MP 3: your malloc

Due Date: Completed and turned in via git before September 29, 2020 at 8:00am
Points: MP 3 is worth 50 points


Your third MP in CS 240 is writing your own memory allocator! You should write your implementations of calloc, malloc, realloc, and free in alloc.c.

Memory allocation seems like a mystery, but in actuality, we are making a wrapper around the system call sbrk. Here’s a really simple implementation of malloc:

void *malloc(size_t size) {
    return sbrk(size);

As you can see, when we request size bytes of memory, we call sbrk(size) to increase the heap by size bytes. Then, we return a pointer to this memory, and we’re done. Simple!

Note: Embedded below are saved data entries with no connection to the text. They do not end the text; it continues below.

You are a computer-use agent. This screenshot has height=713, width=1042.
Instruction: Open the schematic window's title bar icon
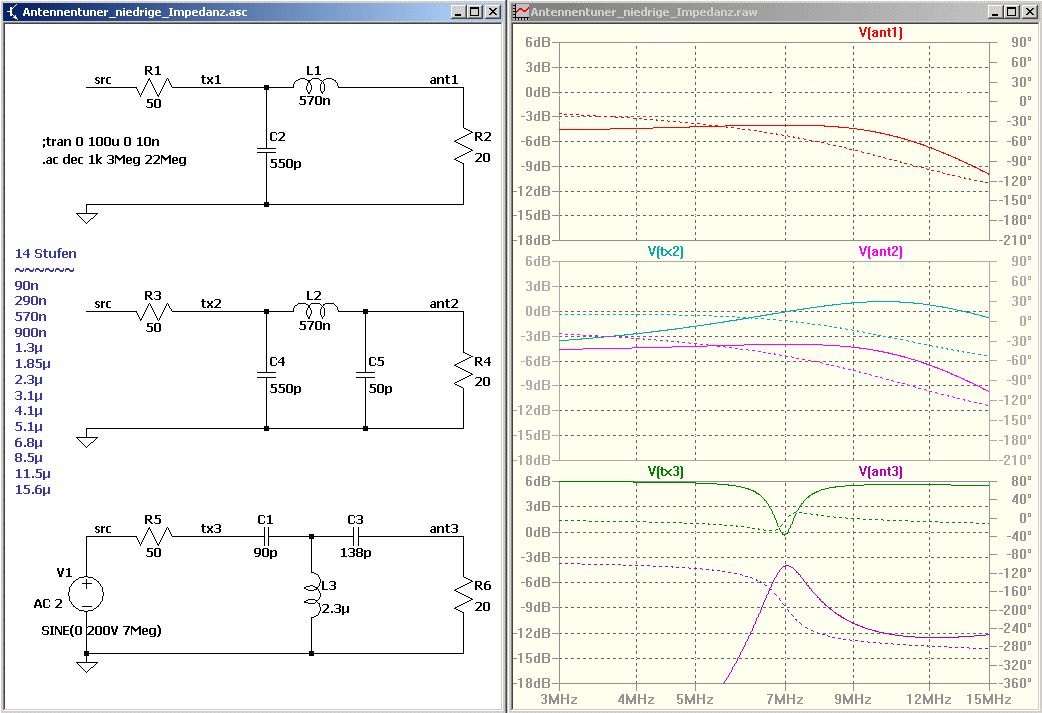click(x=12, y=12)
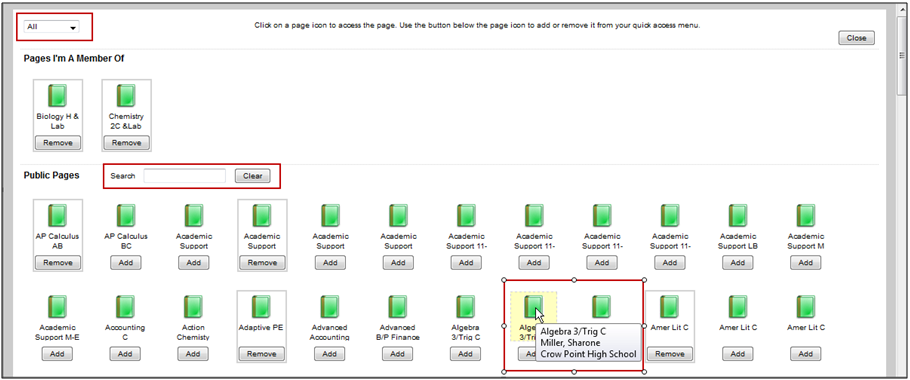910x380 pixels.
Task: Remove Biology H & Lab from quick access
Action: 58,143
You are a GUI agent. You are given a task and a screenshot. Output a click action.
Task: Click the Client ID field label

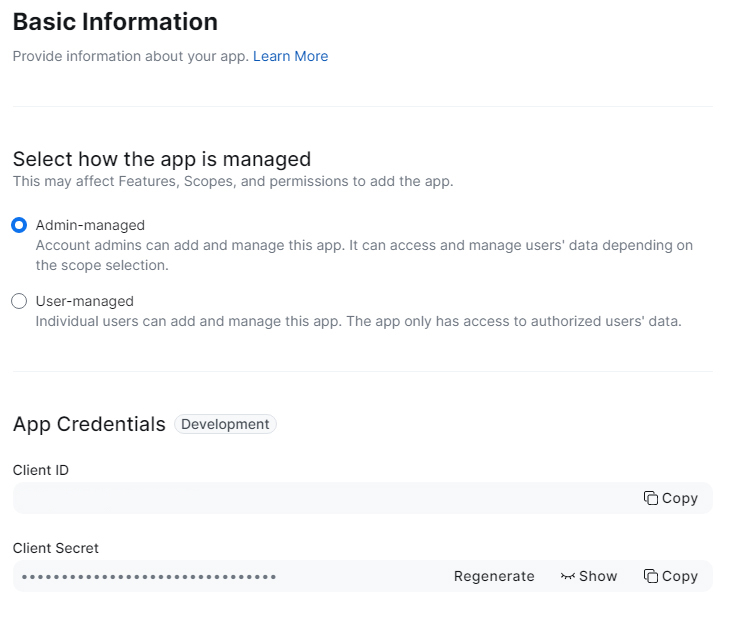tap(41, 470)
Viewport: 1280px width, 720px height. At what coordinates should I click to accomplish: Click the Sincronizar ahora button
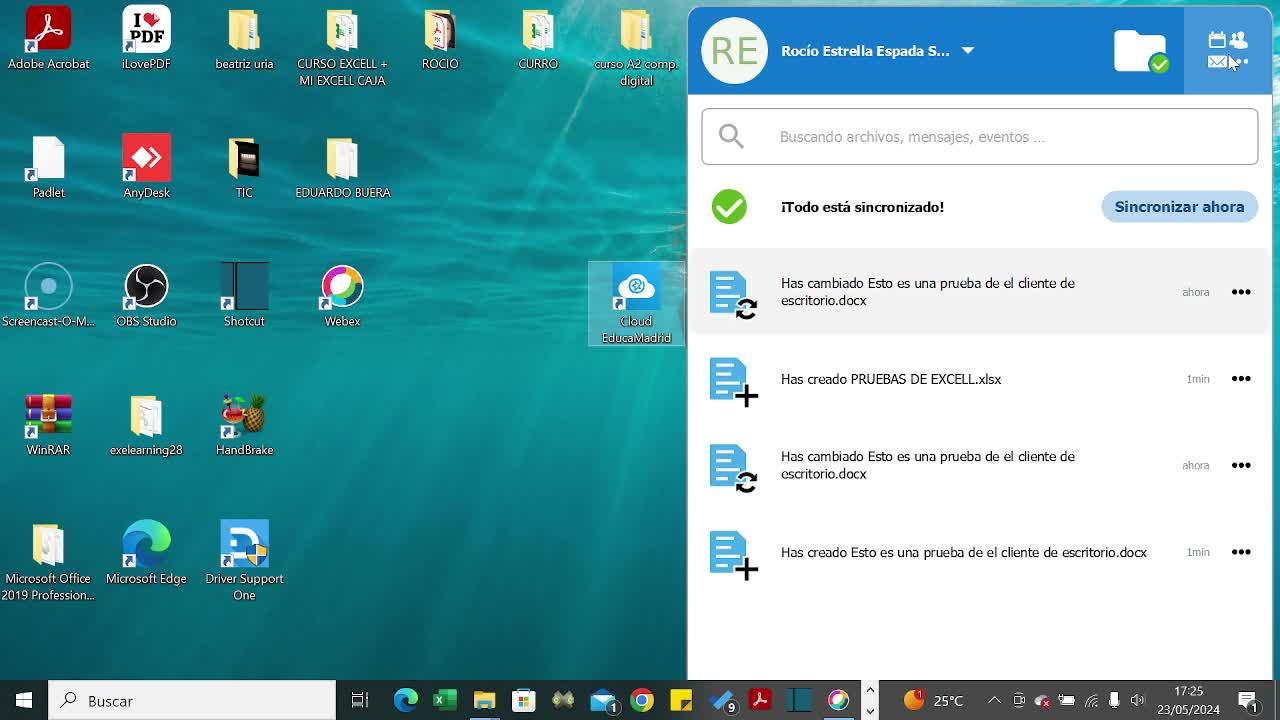point(1179,207)
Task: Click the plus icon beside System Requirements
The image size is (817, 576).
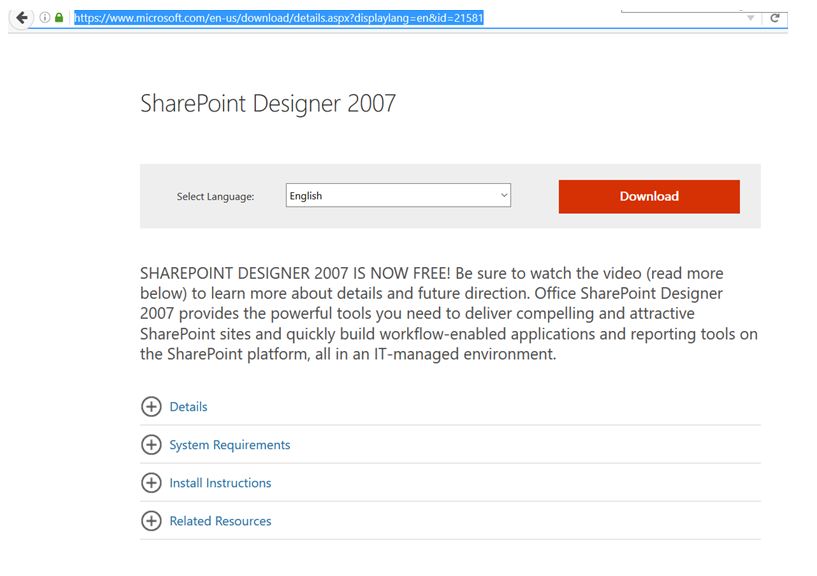Action: tap(151, 445)
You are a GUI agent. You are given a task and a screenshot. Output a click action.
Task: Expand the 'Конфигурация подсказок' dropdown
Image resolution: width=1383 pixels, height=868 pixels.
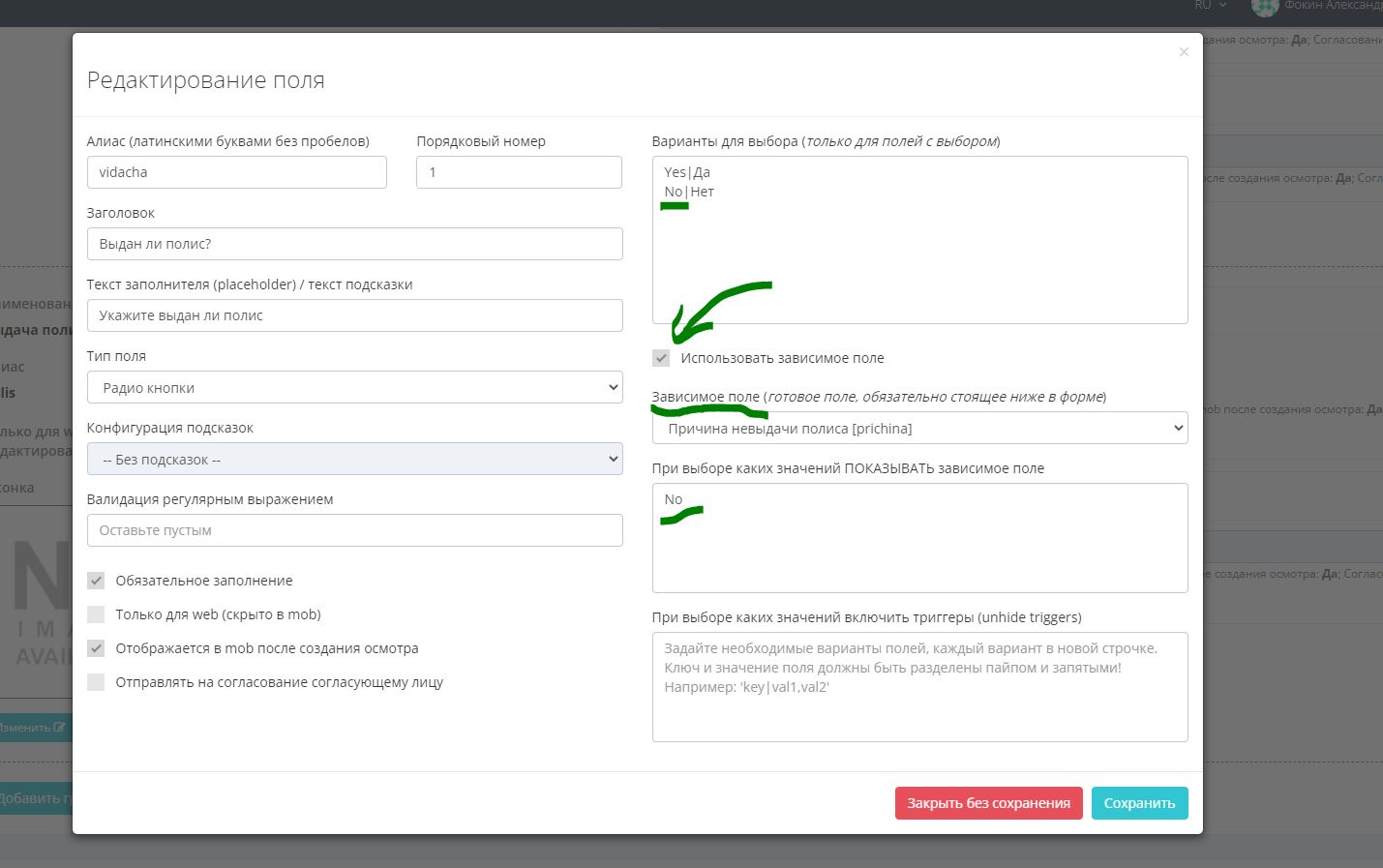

Here is our implementation of free:

void free(void *ptr) {

This is a “correct” way to implement free. However, the obvious drawback with our implementation is that we can’t reuse memory after we are done with it. Also, we have not checked for errors when we call sbrk, and we have not implemented realloc or calloc.

Despite all of this, this is still a “working” implementation of malloc. So, the job of malloc is not really to allocate memory, but to keep track of the memory we’ve allocated so that we can reuse it.

Initial Files

In your CS 240 directory, merge the initial starting files with the following commands:

git fetch release
git merge release/mp3 -m "Merging initial files"

Note for Mac OS X Users

For this MP only and for OS X users only, you will need to program on a Linux system due to the differences in how Linux and OS X handles process/memory injection and the sbrk() library call. The server is available for you to remotely connect to to work on a Linux environment to run the MP. (These machine are already set up and ready to go!)

Machine Problem

Writing malloc

Using sbrk, write your malloc implementation! Your malloc should allocate a block of size bytes of memory, returning a pointer to the beginning of the block. The contents of the newly allocated block of memory are not initialized.

Writing free

Write your implementation of free! This function will take a pointer to a block of previously allocated memory and make it available again for future allocations.

Writing calloc

Write your implementation of calloc! This function will take in two parameters, num and size. It will allocate a block of memory for an array of num elements, each of them being size bytes long, and initialize all of its bits to zero.

Writing realloc

Write your implementation of realloc! This function will take in two parameters: a pointer to a previously allocated block of memory, and the desired size of the returned memory. You must return a pointer to a block of allocated memory of at least size, with this block of memory containing the same contents as the passed in pointer.

Getting Started Guide

Not sure how to get started or test this program? We’ve made a “Building Malloc” guide to help you get started!

Testing Your Code

In order to run your solution on the testers, run ./mstats with the tester you want. You must do this, or your code will be run with the glibc implementation!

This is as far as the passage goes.